Ser obrero y ser de derechas es sinónimo de imbécil. Pero por mucho que se empeñen en equiparar conceptos, ser demócrata y monárquico es, lo diga quien lo diga, imposible. Declararse republicano y respetar la institución de la realeza, es algo que se me escapa al entendimiento. ¿Cómo voy a respetar a quienes ostentan la Jefatura del Estado única y exclusivamente por haber nacido de un real útero tras un real polvo? Todo está un poco confuso con esta suerte de comportamiento en que se es, pero no se es.

Hablemos claro. Juan Carlos I, el campechano, el putero, el chorizo, el evasor, el que no conoce algo tan necesario como es el respeto, jamás ha hecho nada, ni para merecer el sueldo que cobra, ni para gozar de la consideración de nadie. Fue colocado a dedo por un asesino, estuvo a su lado mientras se masacraba, torturaba y encarcelaba al pueblo, le alabó el comportamiento, le aduló como a un padre, le eligió como maestro y juró los principios de la doctrina fascista, que por mucho que quiera ocultarse, peor aún, disimularse, bajo otros nombres más caseros, es la misma que vociferaban Hitler y Mussolini.

Cuando murió el Dictador, tampoco hizo nada. Como el fantoche que era y es, se limitó a seguir los dictados de la Socialdemocracia alemana, las órdenes de la C.I.A. y los mandatos del Gran Capital internacional. Aquí ese individuo no trajo nada. La democracia –la que tenemos, imperfecta, desmemoriada, francamente mejorable, obsoleta– se consiguió a base de sangre y lucha y, mal que nos pese, porque un país en calma servía mejor a los negocios de las grandes empresas que el que auguraban las calles, hartas y enardecidas, exigiendo libertad y justicia.

Luego llegó el famoso 23-F, ese remedo de golpe de estado, esa patochada que sólo cree quien quiera creerlo, quien no ve más allá de lo que le mandan ver. Basta repasar nuestra historia para descubrir que no fue sino el “remake” de la Restauración de Alfonso XII. El día antes de la entrada al Congreso, ninguno de los diputados que años atrás se habían opuesto al fascismo, se levantaba cuando entraba el monarca. Al día siguiente le aclamaban como el Salvador de la Patria. Para domar las mentes siempre fue necesario tener un diablo en contra de quien unirse y una figura paternal, casi un dios, bajo el que cobijarse.
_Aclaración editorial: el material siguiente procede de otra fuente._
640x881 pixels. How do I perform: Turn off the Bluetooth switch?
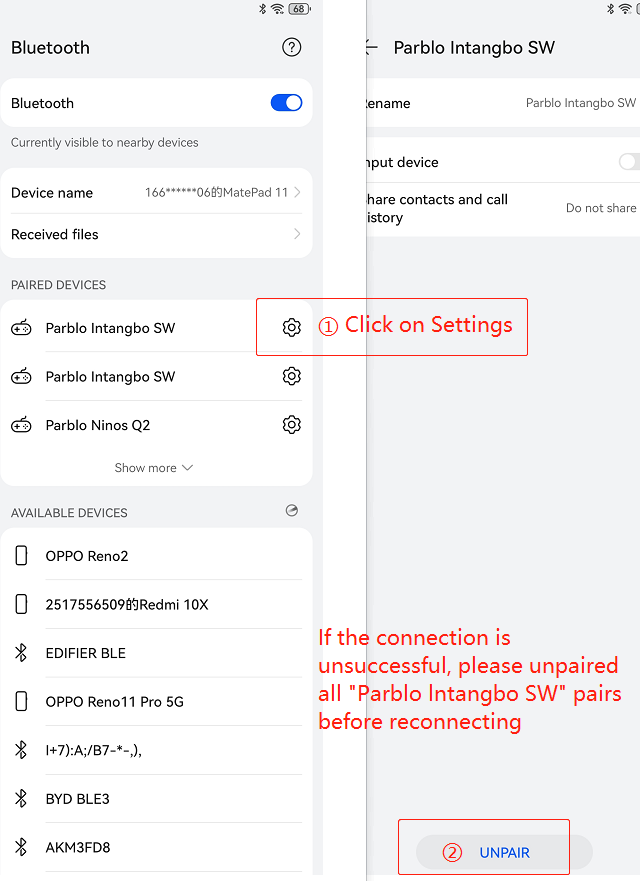[x=286, y=103]
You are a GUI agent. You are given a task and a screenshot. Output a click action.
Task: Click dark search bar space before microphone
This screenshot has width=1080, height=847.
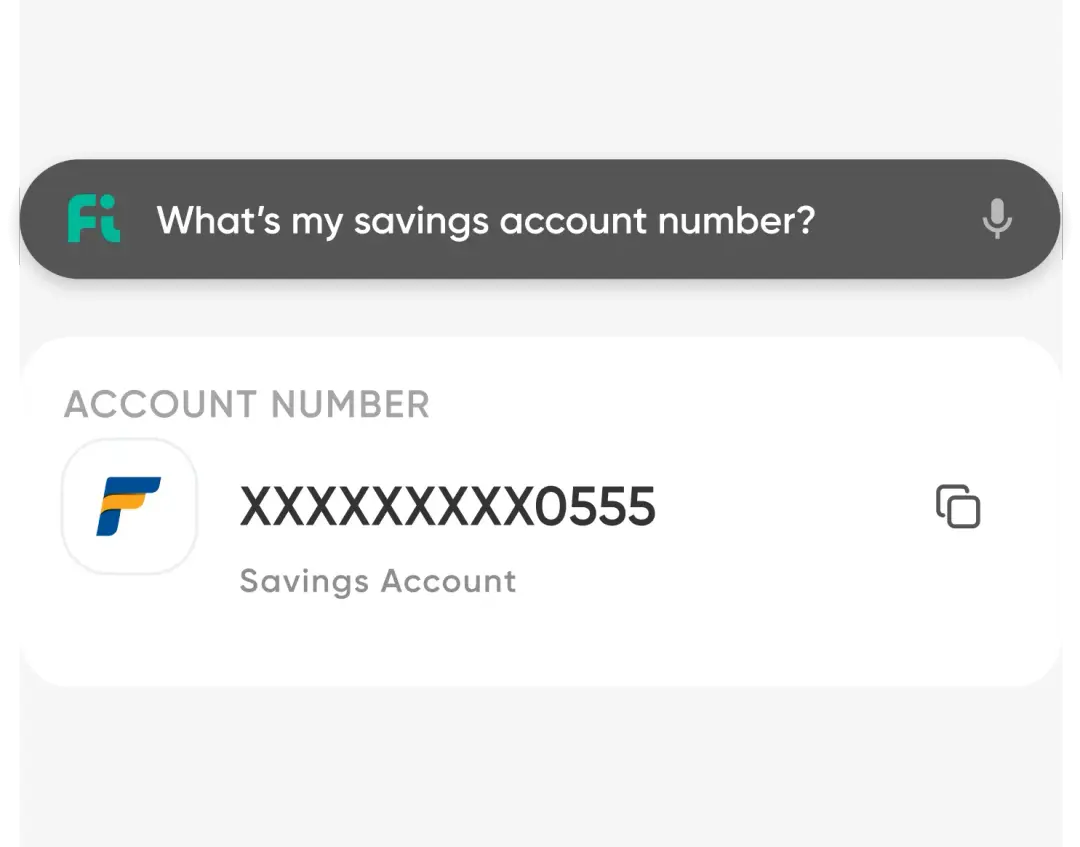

Y dado el profundo daño que han causado siglos de desprecio a la razón y la cultura, ¿quién mejor que un asiduo de juergas y francachelas, no un simple bravucón, sino el más chulo de todos? Nadie le reprochó que se saltara a la torera todas las normas de la decencia cuando mandó callar a Hugo Chávez. Todo lo contrario, hizo gracia su faltoso “¿Por qué no te callas?”. Nadie señaló que no se lo estaba diciendo a una persona con quien se puede estar más o menos de acuerdo, sino al representante democrático de un pueblo, a alguien que había sido elegido por sus conciudadanos, no una sino varias veces. Claro que eso a él, ni le va ni le viene. Nació rey y, como la Reina de Corazones de “Alicia en el País de las Maravillas”, solo considera una frase: “¡Que le corten la cabeza!”.

Eso sí. Hay que reconocer el mérito a los encargados de construir su figura de cara al público. Incluso hay quien defiende que cobrara comisiones porque, al fin y al cabo, España – ¡Páña, Páña, Páña! – ha salido beneficiada. Vamos a ver, ¿no cobraba ya un sueldo desorbitado por salir en la foto con sus amigotes, cenar con ellos, trapichear juntos y juntos facilitar los intereses de quienes les pagamos?

Pero, aun sabiendo todo esto y más que podemos imaginar, lo triste del asunto es que el revuelo causado por la vuelta a sus dominios, su inagotable fanfarronería cuartelera – “¿Explicaciones, de qué?” -, de nuevo oculta la realidad. Dicen los analistas, tan sabios ellos, que su regreso perjudica a la Institución de la Jefatura del Estado. ¿De verdad lo dicen en serio o es que son así de tontos?

Juan Carlos tuvo su Restauración en la figura de Tejero y Felipe, el preparado, el madurito canoso con cara de culo, tiene la suya en la figura del padre. “¡El Emérito nos salió un poco golfo, pero mira qué bueno es el niño!”

Y mientras, la fortuna de ambos, sin olvidarnos de la de la arpía fascista de la madre, aumenta y aumenta a nuestra costa.